For years, Holyrood has suffered from a growing sense of stagnation. Debate has become increasingly scripted, scrutiny increasingly performative, and too much power has accumulated in the hands of party leaderships and government whips. The reforms announced by the Presiding Officer are therefore welcome. They represent a recognition that Holyrood’s culture is not healthy and that parliamentary reform is necessary.

The changes themselves are significant. First Minister’s Questions will now take place twice weekly, with separate sessions for party leaders and backbench MSPs. MSPs will no longer be required to submit FMQs in advance, though questions may still be indicated beforehand to the Presiding Officer. General and portfolio question sessions will be expanded, creating more opportunities for ministerial scrutiny. The threshold for securing a Members’ Business debate has also been reduced from support from three parties to two.

Collectively, these reforms aim to make Holyrood more spontaneous and less scripted. That matters.

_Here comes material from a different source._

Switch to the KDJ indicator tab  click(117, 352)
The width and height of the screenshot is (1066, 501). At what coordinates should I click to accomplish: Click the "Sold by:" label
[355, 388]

Anyone who regularly watches the Scottish Parliament will recognise how stale proceedings have become. Too often, speeches are written in advance, questions are rehearsed, and answers are delivered irrespective of what was asked. The most infamous example came when Nicola Sturgeon answered the wrong question entirely because she had already begun reading from a pre-prepared response before the question had been completed.

That moment became memorable because it revealed a wider truth about Holyrood: much of parliamentary exchange had ceased to be genuine scrutiny and instead become political theatre.

This environment suited government ministers. It allowed difficult scrutiny to be managed and uncomfortable exchanges to be minimised. But it weakened Parliament itself. When governments become too comfortable, scrutiny deteriorates, legislation receives less challenge, and democratic accountability suffers.

Kenneth Gibson deserves credit for recognising this problem. His early reforms suggest a genuine desire to strengthen parliamentary scrutiny and challenge the culture that has developed over the past 25 years of devolution. That is encouraging.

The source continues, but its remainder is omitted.